При этих словах Раполене начинала суматошиться, зачем-то с грохотом шуровать кочергой, двигать горшками, часто хватая ртом воздух, будто ей сразу становилось нечем дышать. Под конец она разражалась слезами и яростно набрасывалась на невестку.
— Что ты мне вечно глаза колешь этим единственным ребенком! Да разве моя вина, что боженька мне их больше не дает? Ты-то небось намучилась, зато теперь вот радуешься. Один, глядишь, пахать подсобит, другая белье постирает, третий, правда, пока совсем невзросток. А мне что остается? Разве ж мне лучше жить потому, что я здоровье сберегла? Да на что оно мне, здоровье-то, коли я не могу потратить его на то, что самим богом предназначено? Ведь это вам мое здоровье нужно, не мне самой!
И она крутила пальцем перед невесткиным носом, правда, стоя на почтительном расстоянии, у печки.
— Вам подавай, чтобы поля наши были обработаны да убраны, чтобы не опоздали со сроками, чтобы ниву скотом не потравили, чтобы копны в поле дождем не намочило, чтобы сено не сгнило… Вот и не даем вымокнуть, сгнить да потравить…
Получив все, чего добивалась, Довидене понемногу остывала.
— Да я ничего такого и не говорю. Я ведь твоего лежебоку имела в виду.
Перекипает и Северия и, если в это время Раполаса нет дома, едва ли не умоляет:
— Послушай, невестушка! Не видишь разве, из него же песок сыплется. Ты на меня побольше работы нагружай. Я из жалости к нему за двоих управлюсь, только и ты сжалься над немощным стариком…
И она шмыгает носом, который во время пронесшейся грозы успел отсыреть.
Молодая, работящая, проворная и энергичная Северия, едва войдя в дом Довидаса, принялась засучив рукава хлопотать по дому, по хозяйству. Поначалу она делала это, чтобы их с Раполасом не попрекали углом да харчами, не считали дармоедами, а со временем — чтобы и впрямь отработать за двоих — за себя и за мужа. Вот и носилась, и летала она по дому день-деньской и сразу же стала его душой, центральной фигурой. Довидене вскоре почувствовала облегчение. Да какое там «облегчение» — она не замедлила превратиться в «барыню». С ее плеч свалились заботы по дому, и ей осталось лишь нянчиться с детьми, звать их со двора домой, то и дело умывать да обстирывать.

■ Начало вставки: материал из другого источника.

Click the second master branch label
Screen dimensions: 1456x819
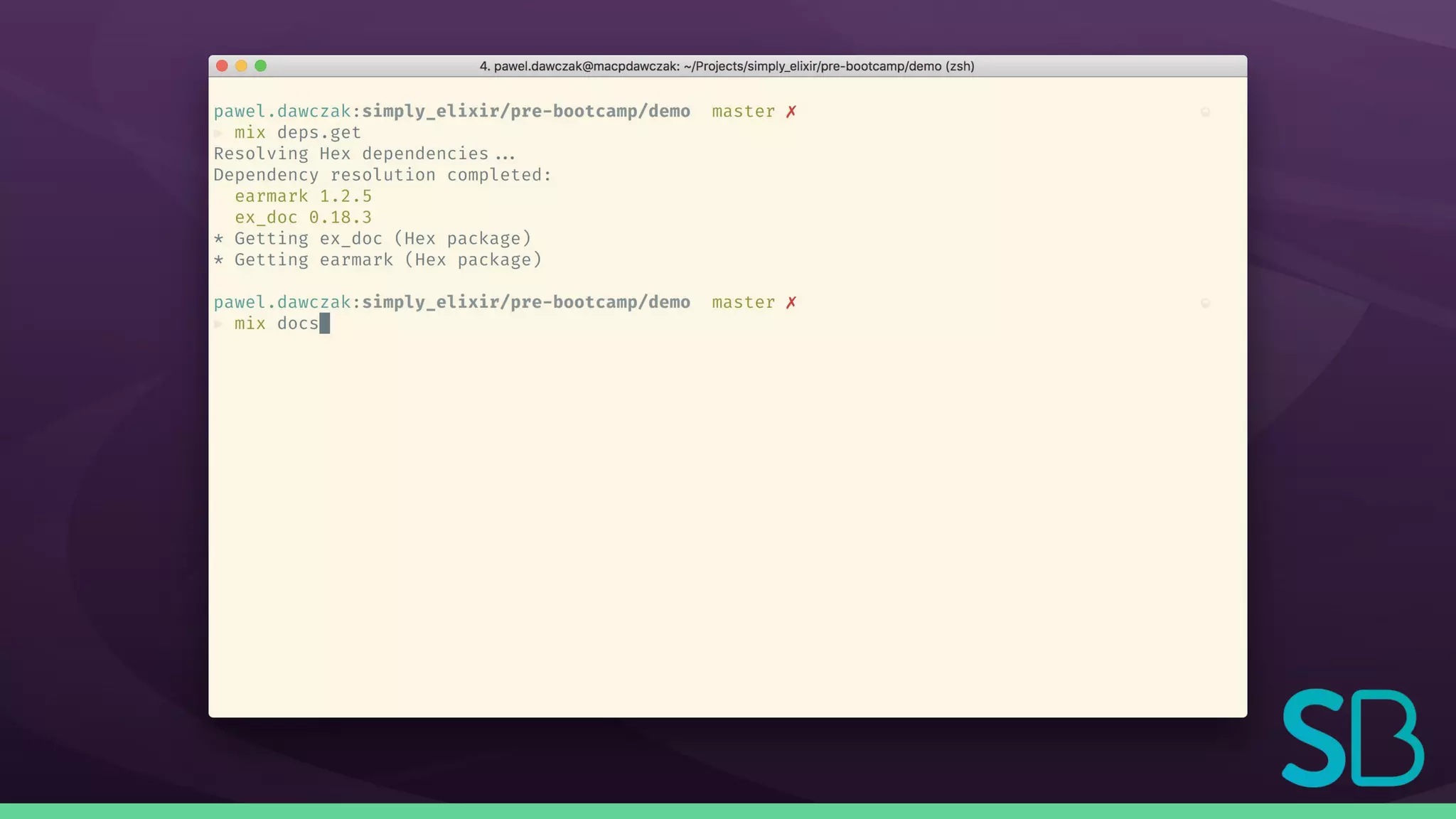743,303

Северия же знала себе цену, догадывалась, что человек она тут не сторонний. За себя она была спокойна. У нее по-прежнему болела душа за своего старого мужа, поскольку всех ее заслуг, видимо, было маловато, чтобы уберечь от невестки и чтобы та перестала точить его, донимать попреками, бранить и унижать.

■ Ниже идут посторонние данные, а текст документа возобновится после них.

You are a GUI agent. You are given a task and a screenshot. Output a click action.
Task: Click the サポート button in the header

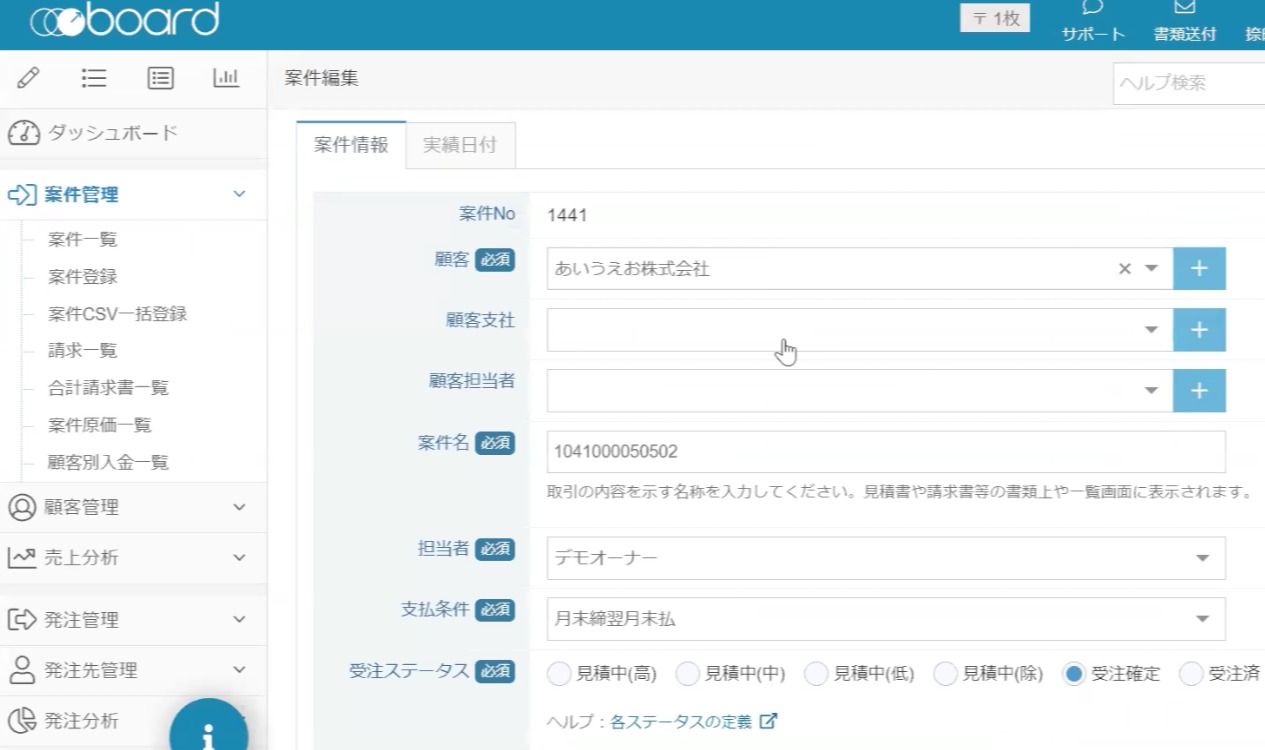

Сам Раполас был и вовсе спокоен за свою и женину судьбу — ведь Довидас с супругой ни за что их «не пошелвонят» — иными словами, не прогонят вон с родного надела. Раполас ни разу не намекнул даже брату о причине, по которой Довидас пригрел их против своего желания у себя в доме, хотя, возможно, он и сам об этом не думал. Однако родные братья понимали, что половина волока является для Раполаса своего рода рентой, с которой тот имеет право кормиться, даже если будет поплевывать в потолок. Раполасу и в голову не приходило оправдывать свое безделье именно этим обстоятельством, но тем не менее в воздухе витала угроза: не уживись братья друг с другом, раздела земли не миновать. Правда, власти запрещали делать это официально, через государственные учреждения, однако смотрели на такие вещи сквозь пальцы и помалкивали, видя, что раздел происходит по собственной воле, при помощи и посредничестве односельчан. Деревня же ради святого спокойствия в один голос одобряла раздел, а власти впоследствии признавали свершившийся факт и не могли с ним не считаться.
Когда брат Раполас с самого начала стал отлынивать от любой работы, Довидасу ничего не оставалось, как только ждать, пока у того окончательно выветрятся замашки дворового и он примется за дело. Потому он и не напоминал Раполасу о его нерадивости, тем более что оно многократно перекрывалось стараниями его супруги.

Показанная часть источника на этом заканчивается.